A, swoją drogą, kto wie, jak nazwać osoby, które się wspinają na nasze świetokrzyskie skały? Czy to "świetokrzyśnicy", a możne "wspinacze świętokrzyscy"? Coś mi się wydaje, że nie ma takiej nazwy.
kamieniołom nieczynny, ale chętnie odwiedzany
jedni przychodzą tu się najeść
inni wybierają wspinaczkę
Dalej wędrowaliśmy zieloną ścieżką
dydaktyczną, którą udało mi się po mistrzowsku zgubić, co skutkowało efektownym
przedzieraniem się przez krzaki i równie atrakcyjnym wdrapywaniem na Górę
Żakową – szczerze mówię, fajne to było, takie w naszym stylu, a nie nuda
szlakowa.
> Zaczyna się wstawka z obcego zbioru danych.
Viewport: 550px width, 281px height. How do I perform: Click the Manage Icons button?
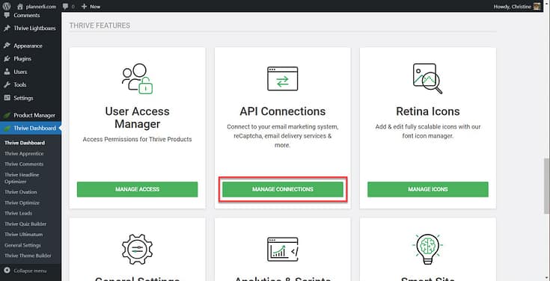click(427, 189)
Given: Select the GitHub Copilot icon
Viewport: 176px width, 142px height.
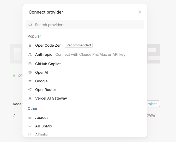Looking at the screenshot, I should 30,64.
Z tym, że nie wszystkim zapewne się podobało, czemu też się nie
dziwię.
No, a po znalezieniu tego
nieszczęsnego szlaku, to już spokojnie maszerowaliśmy do Chęcin. A miasto
powitało nas głośną muzyką i jeszcze głośniejszymi wystrzałami armatnimi. Na
rynku tłumy ludzi, a każdy z innej epoki – współcześni strażacy, średniowieczni wojowie w kolczugach, renesansowe damy w towarzystwie współczesnych im
elegantów, siedemnastowieczni szlachcice, sokolnicy, panie w strojach
regionalnych i takie łyki, jak my oraz nam podobni gapie z aparatami
fotograficznymi (bez akredytacji). Co to się działo? Święto „Średniowieczne
Chęciny”. Impreza dopiero się rozkręcała, ale nie zostaliśmy dłużej, bo mieliśmy
bus do domu. Domyślam się, że było ciekawie, chociaż nie do końca
średniowiecznie, o ile się znam na średniowieczu.
w piwnicach Niemczówki
młodzież szlachecka udaje się na igrce w Niemczówce, a współczesność ewakuuje się w pośpiechu
muszkieter na chęcińskim rynku
kandydat na giermka
kręć się, kręć, wrzeciono
kupą, mości panowie
o, jeden konik ma nogi w klapkach
W każdym razie odnotowaliśmy
nowy wygląd rynku i okolic. A trasa, którą przeszliśmy to zaledwie 14,6 km –
dużo nie było, ale nudno też nie. I o to chodzi! A i pogoda dopisała. Czego chcieć
więcej?
Zdjęcia
– Edek
Kamieniołomy bronią się same... pod warunkiem,że się je znajdzie. :)
OdpowiedzUsuńNo nie, znaleźć kamieniołom nie jest trudno. Trzeba tylko uważać, żeby nie wpaść do środka.